2- those seat belt bolts on the center tower are 7/16-20
 
Rauq
What are the chances you think you have the wrong seat belt bolts because there's powdercoat in the threads? I haven't looked back to verify, but @Rttoys spec above sounds right to me. Worth noting there's a specific need for these to be shoulder bolts of a specific diameter, as I recall, and I recall that because they were supposed to come from Corbeau with the harnesses and mine didn't and DFKC had to poke Corbeau to get them sent out to me.
 
newbtrying
newbtrying
What are the chances you think you have the wrong seat belt bolts because there's powdercoat in the threads? I haven't looked back to verify, but @Rttoys spec above sounds right to me. Worth noting there's a specific need for these to be shoulder bolts of a specific diameter, as I recall, and I recall that because they were supposed to come from Corbeau with the harnesses and mine didn't and DFKC had to poke Corbeau to get them sent out to me.
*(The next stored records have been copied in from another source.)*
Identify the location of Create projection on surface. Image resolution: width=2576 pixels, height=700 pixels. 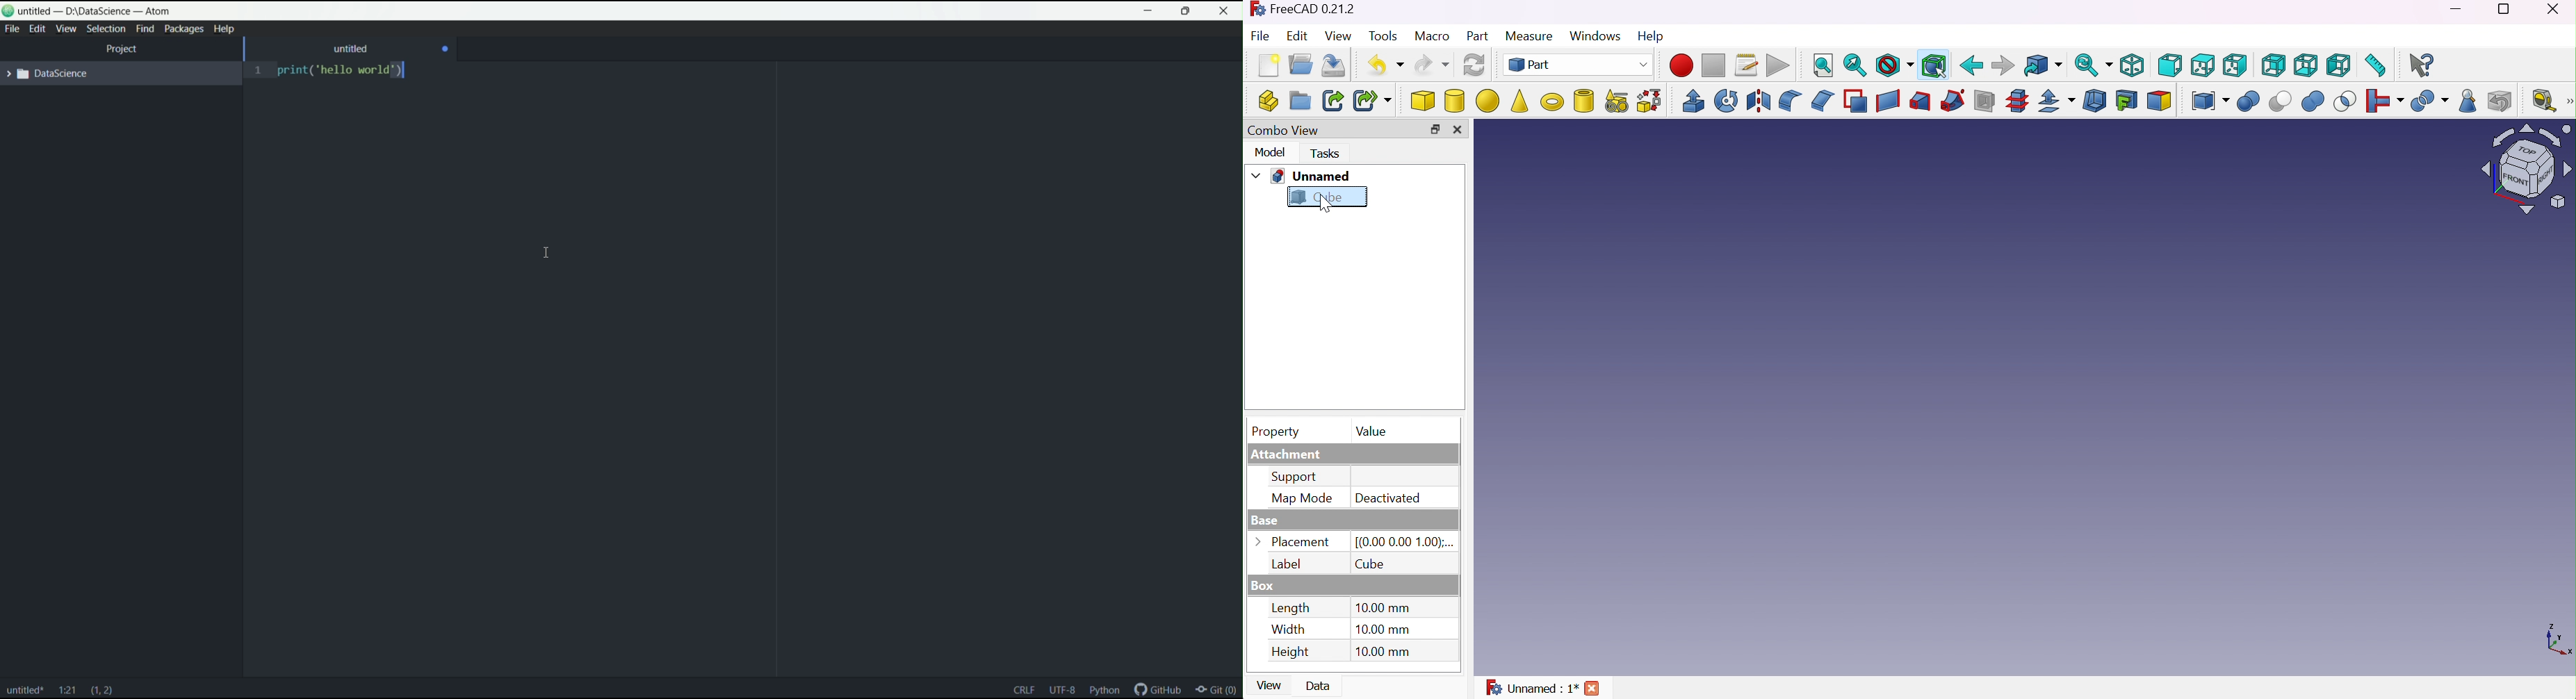
(2126, 101). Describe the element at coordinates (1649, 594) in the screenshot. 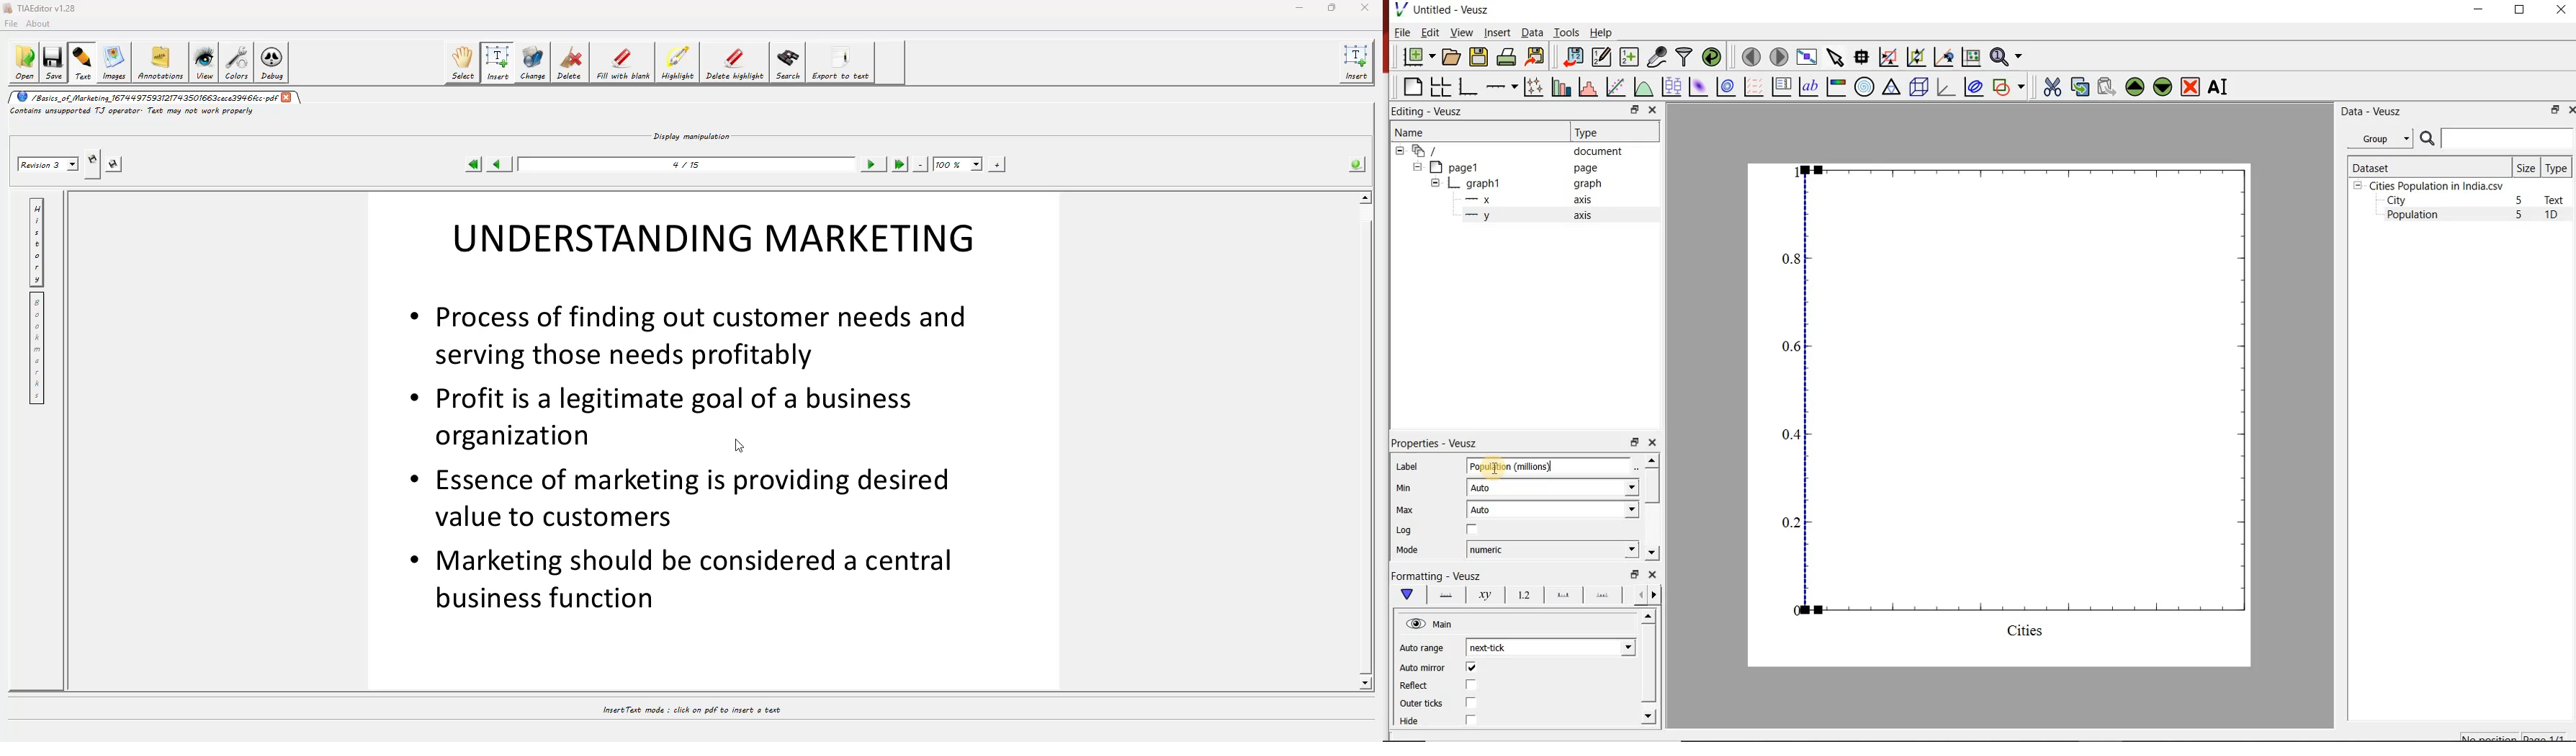

I see `Grid lines` at that location.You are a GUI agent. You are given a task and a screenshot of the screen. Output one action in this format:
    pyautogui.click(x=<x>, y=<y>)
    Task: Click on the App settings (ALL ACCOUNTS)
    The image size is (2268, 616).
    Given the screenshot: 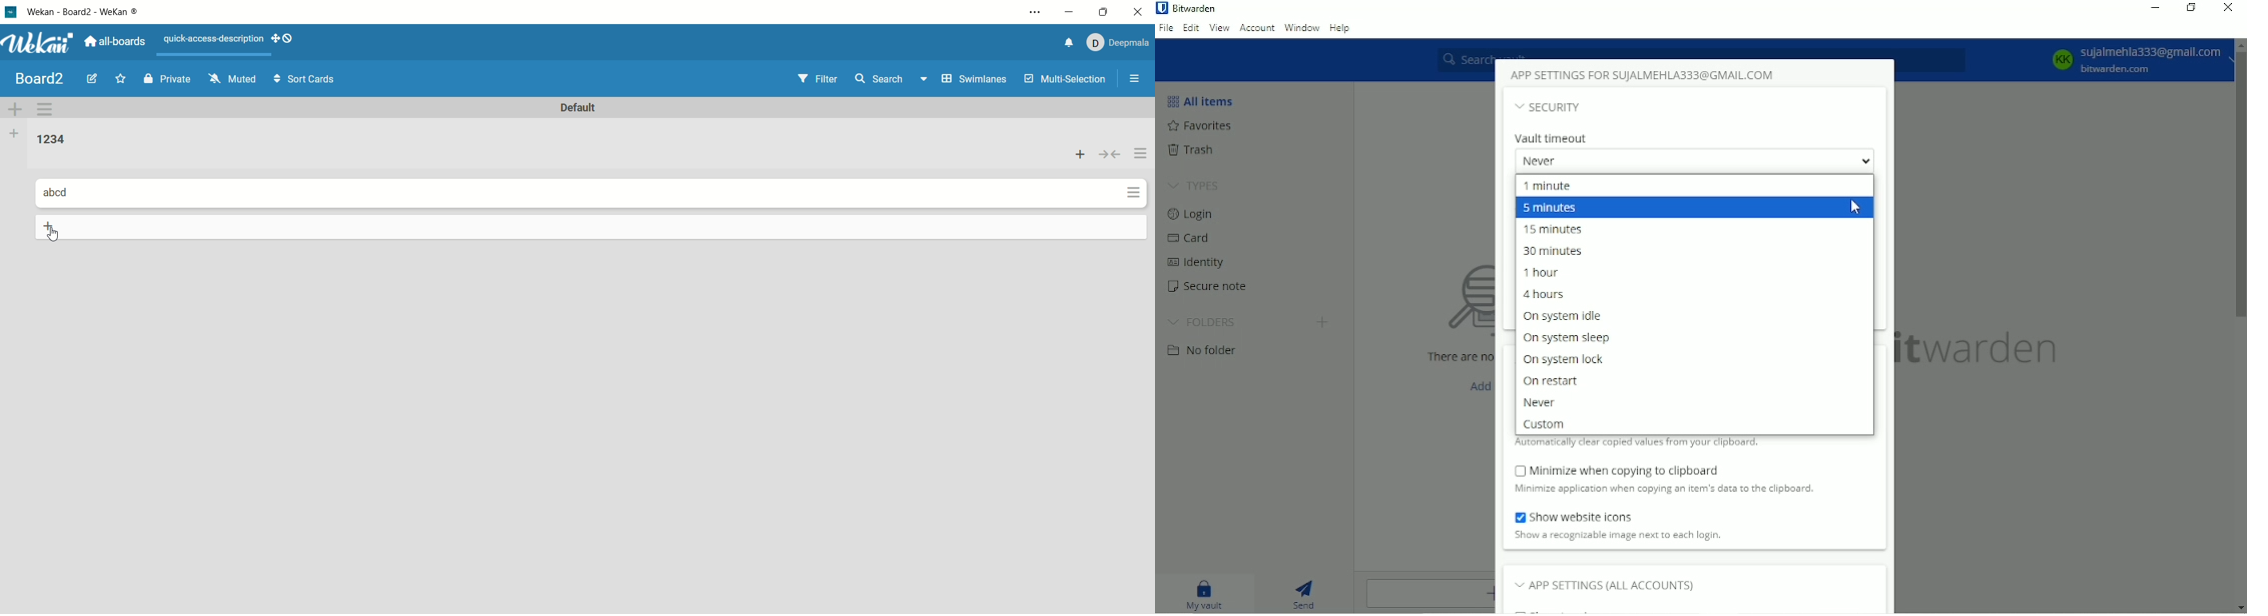 What is the action you would take?
    pyautogui.click(x=1614, y=585)
    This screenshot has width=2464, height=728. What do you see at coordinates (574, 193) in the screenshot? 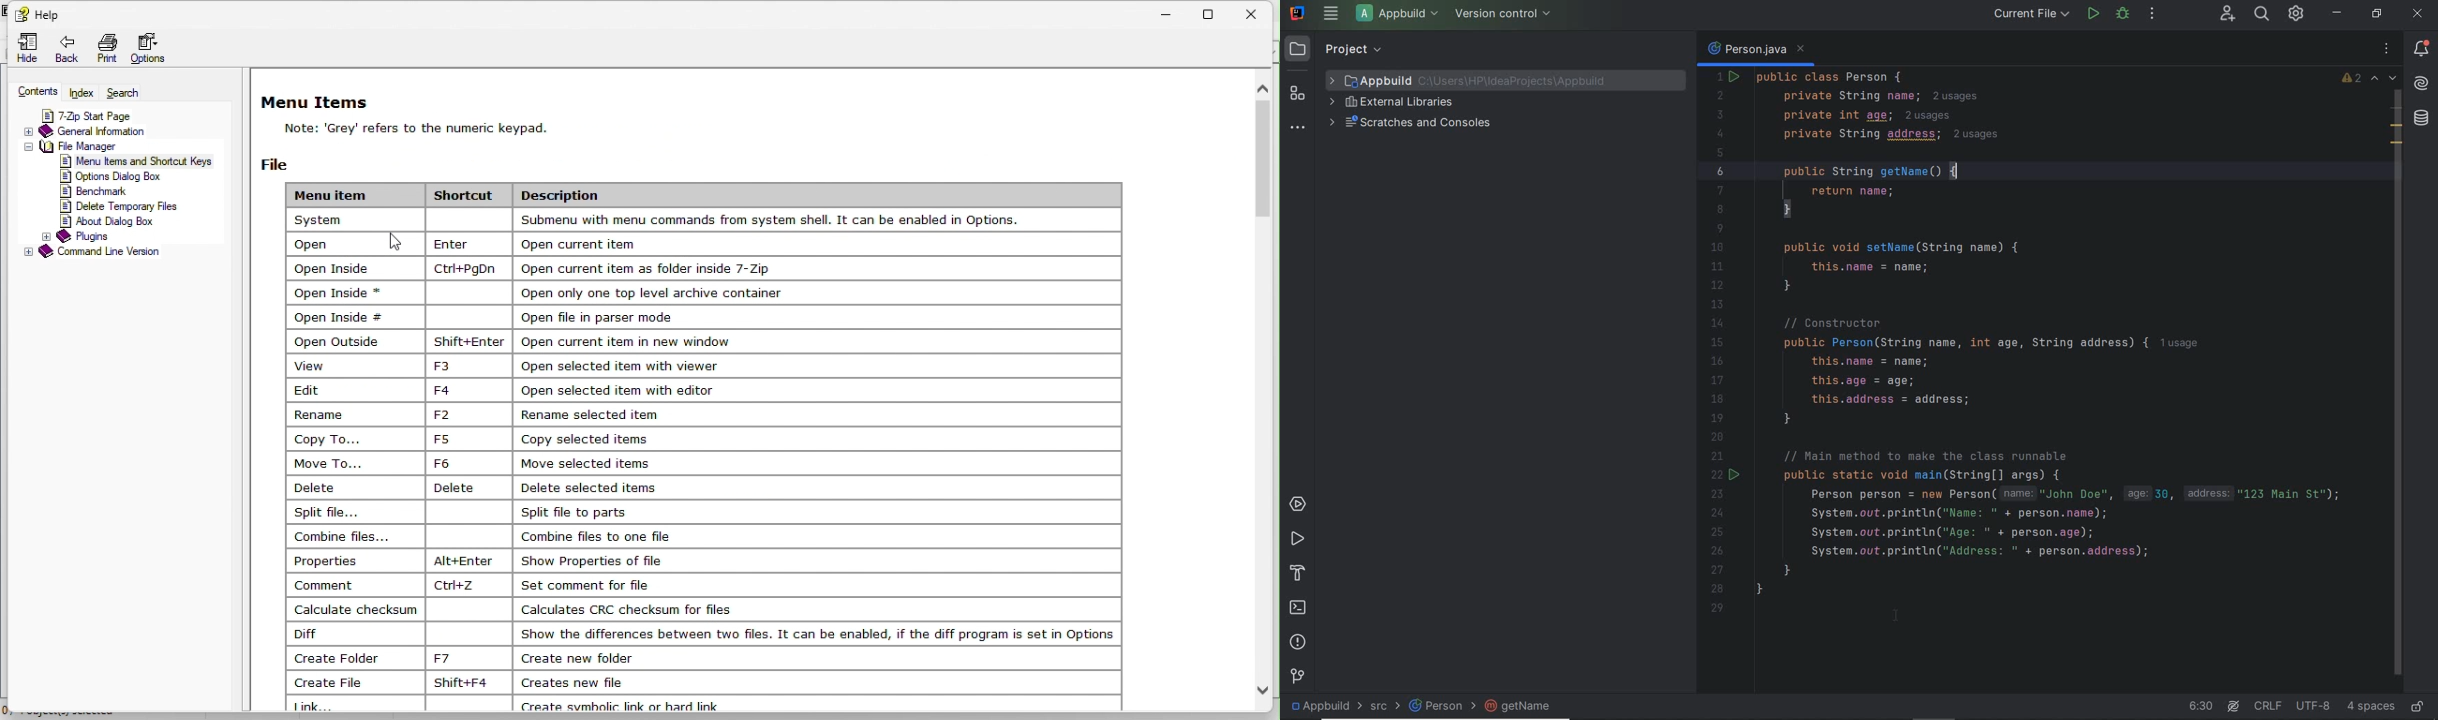
I see `Description` at bounding box center [574, 193].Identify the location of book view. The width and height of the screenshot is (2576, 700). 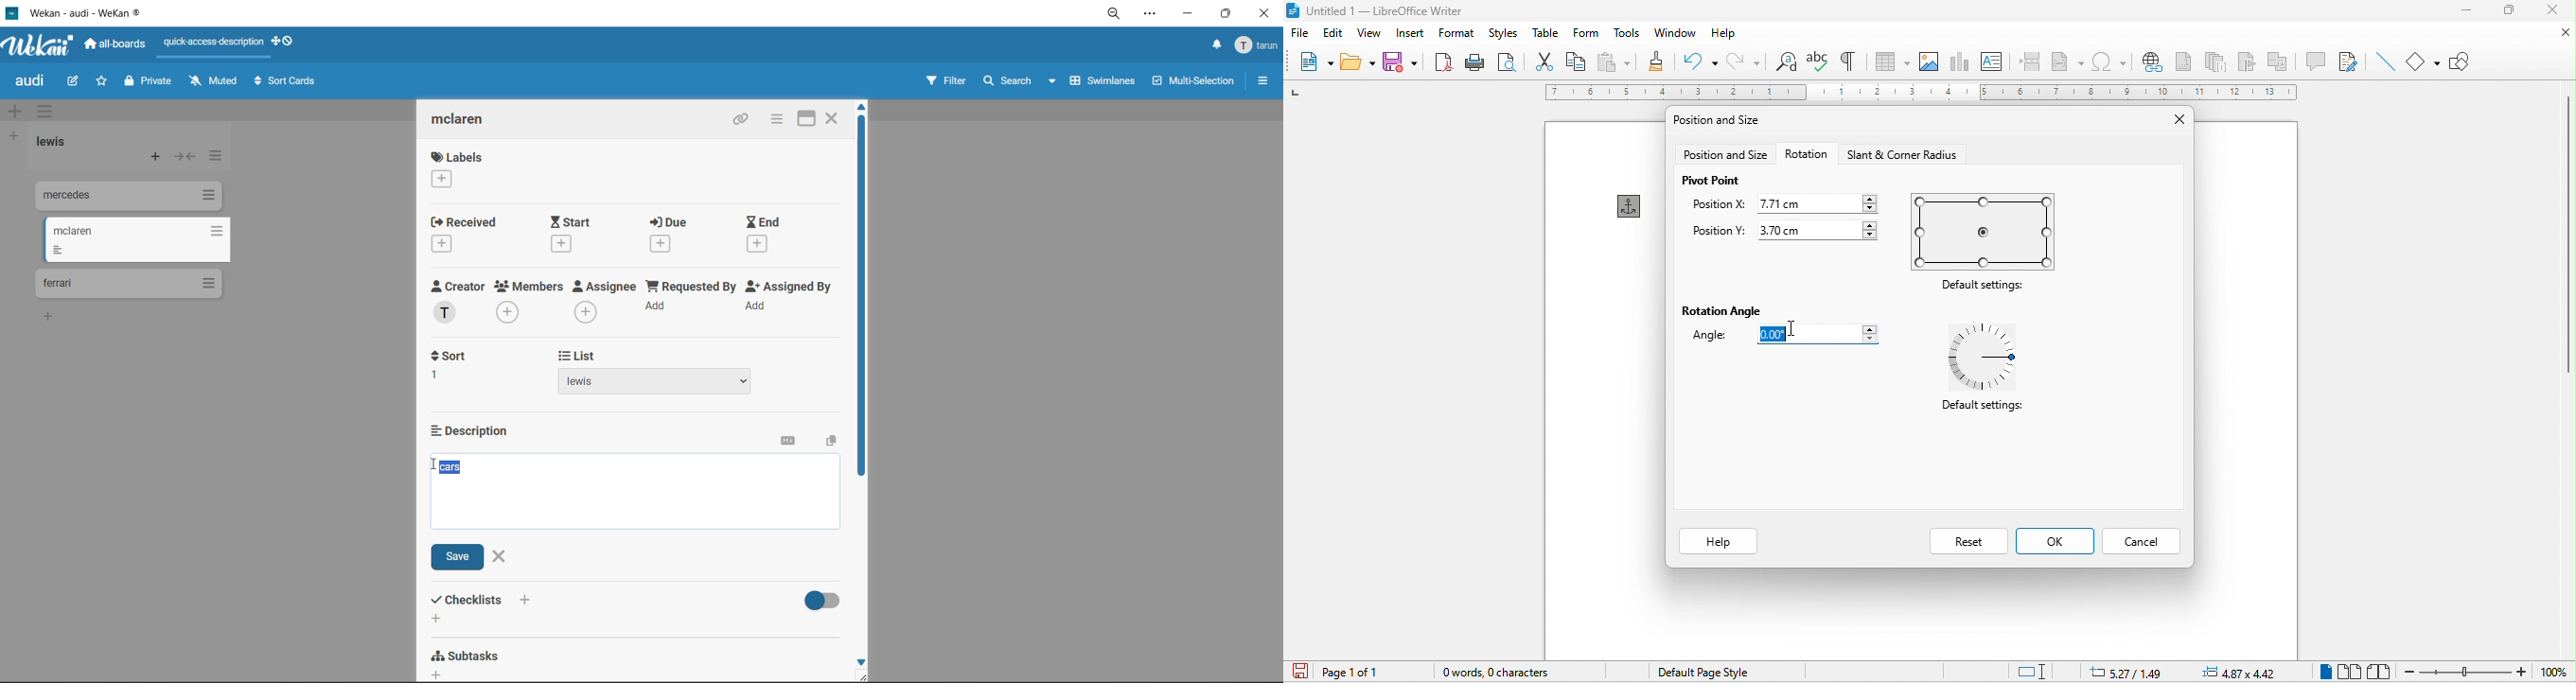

What this means to me is that I should reach out to Adam about this via email, and I'll likely have to have some shorter shoulder bolts sent out for this tunnel connection?

I'm half tempted to just go buy a short 7/16-20 bolt, washer, and lock washer and install it that way. I don't really understand how a small amount of play between the harness attachment around the bolt would make it any less secure or safe.

Here's my solution i guess: I'll email Adam, and in the meantime likely run a regular bolt until this shoulder bolt thing from Corbeau is sorted.
 
newbtrying
Are you using the spacer plate between the engine and transmission? This will change the air gap by about 0.100 inch if it is used or not.
Yes. I eyeballed the thickness of the bellhousing spacer at about 0.125" with a tape measure. AKA I did not measure with calipers like i should have.=

A few thoughts: 1) If 0.125" thick and i remove it, I'm at 0.125" airgap which is under spec. 2) If 0.100" thick, i'm at 0.150" air gap which is within spec. This leaves me with the question: Can i remove this bellhousing spacer and reinstall the trans? Will that cause me any problems other than changing the air gap measurement? - I emailed ZZP earlier with this exact question and I'm unsure if they'll respond... but I'd like to know the answer.

*EDIT* The bellhousing spacer measures 0.119" Which would put me out of spec if i removed it. I think I'd rather run the 0.25" air gap that I currently have with the TOB spacer. As the clutch wears, this air gap will decrease anyway, from my understanding.